• [Passage]
-*-

New visa norms may affect employment prospects for Indian nurses to US
The lure of big money and affluent life promised by USA. may remain merely a dream for many US aspirant paramedics in India, as the country's immigration authorities are currently enforcing a new set of stringent norms for immigration.
With a view to tighten the criteria for processing of visa applications in the post-September 11 scenario and as part of the decision to cut down H1B professional work permits to one-third, the US government is in the process of enforcing certain changes in emigration rules related to nurses.
The US laws now mandate nurses to have education, experience and English knowledge equivalent to that of the nurses in US. Further, the Green Card aspirants will have to pass the CGFNS and IELTS certification examination, a benchmark to qualify for working in that country. Even if the Indian nurses pass these examinations, they will have to come out successfully in the RN examination conducted in the US to obtain a work permit in that country.
By this, many of the nurses in India, mainly those trained in average training centres in Kerala and Tamil Nadu, were finding difficult to get entry to the US sources with leading recruiting agencies in Chennai and Kochi told Pharmabiz.
Sources note it may not be easy for Indian nurses to qualify these tests, especially English proficiency analysis tests at various levels, despite training at coaching centres for a few months.
Sources said there were exclusive coaching centres in Chennai, Kochi and Bangalore, where thousands of nurses enroll for coaching classes to write qualification examinations like TOEFL, CGFNS, TWETS etc. In the South, these exams are held thrice in a year at Bangalore and Kochi. Many of these centres, also acting as recruiting agencies, have tie-ups with U.S. hospitals to supply labor, said sources.

-*-

• [Your task]
Could you proceed with the article on new US visa norms for Indian nurses, picking up after its final sentence? The records are unrelated material, apart from the article on visa rules for Indian nurses.

[Collected data]
-*-

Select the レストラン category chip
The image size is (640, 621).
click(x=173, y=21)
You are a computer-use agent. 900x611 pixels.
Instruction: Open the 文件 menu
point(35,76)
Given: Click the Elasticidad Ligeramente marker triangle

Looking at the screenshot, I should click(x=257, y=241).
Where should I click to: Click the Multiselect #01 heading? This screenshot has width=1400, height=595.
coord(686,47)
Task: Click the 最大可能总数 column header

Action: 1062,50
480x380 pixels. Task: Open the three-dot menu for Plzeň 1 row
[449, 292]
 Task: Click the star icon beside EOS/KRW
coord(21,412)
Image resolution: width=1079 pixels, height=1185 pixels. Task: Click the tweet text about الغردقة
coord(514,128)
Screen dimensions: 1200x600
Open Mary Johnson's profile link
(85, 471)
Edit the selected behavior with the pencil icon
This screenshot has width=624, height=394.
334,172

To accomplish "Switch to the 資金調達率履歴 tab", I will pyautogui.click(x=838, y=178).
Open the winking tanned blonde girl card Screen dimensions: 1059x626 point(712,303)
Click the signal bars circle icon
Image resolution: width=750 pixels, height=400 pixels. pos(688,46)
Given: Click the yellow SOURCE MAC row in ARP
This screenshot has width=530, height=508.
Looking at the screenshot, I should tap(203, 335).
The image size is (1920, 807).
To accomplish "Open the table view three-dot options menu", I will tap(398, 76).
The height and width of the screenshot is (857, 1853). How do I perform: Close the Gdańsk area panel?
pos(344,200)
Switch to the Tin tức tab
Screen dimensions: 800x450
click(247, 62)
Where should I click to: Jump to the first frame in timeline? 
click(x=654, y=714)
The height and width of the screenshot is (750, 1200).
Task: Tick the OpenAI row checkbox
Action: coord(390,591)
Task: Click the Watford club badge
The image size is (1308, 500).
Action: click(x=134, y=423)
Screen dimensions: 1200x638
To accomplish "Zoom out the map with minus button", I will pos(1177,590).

-*-

• [Exercise response]
While visa screening was not mandatory for nurses earlier, now authorities stick to compulsory interviews, often lasting hours. Michael Thomas, Chief Counsel of U.S. Consulate General in Chennai, says about 75 percent of applicants to the US were subject to personal interviews, in a highly active visa issuing centre like Chennai, where about 650 people are interviewed every day. According to him, all the U.S. visa applicants will have to give their fingerprints from October 26, 2004, forcing cent percent of the applicants to face a personal interview.
Sources said another setback for the nurses was the decision of the US government not to allow temporary work permits in that country.
Sources note this situation was despite the chances for nurses in U.S.A., as the US Nursing Association estimates requirement of about 1, 26,000 nurses in that country and by 2008, U.S.A. would require about 4, 50, 000 nurses, according to the US health department officials.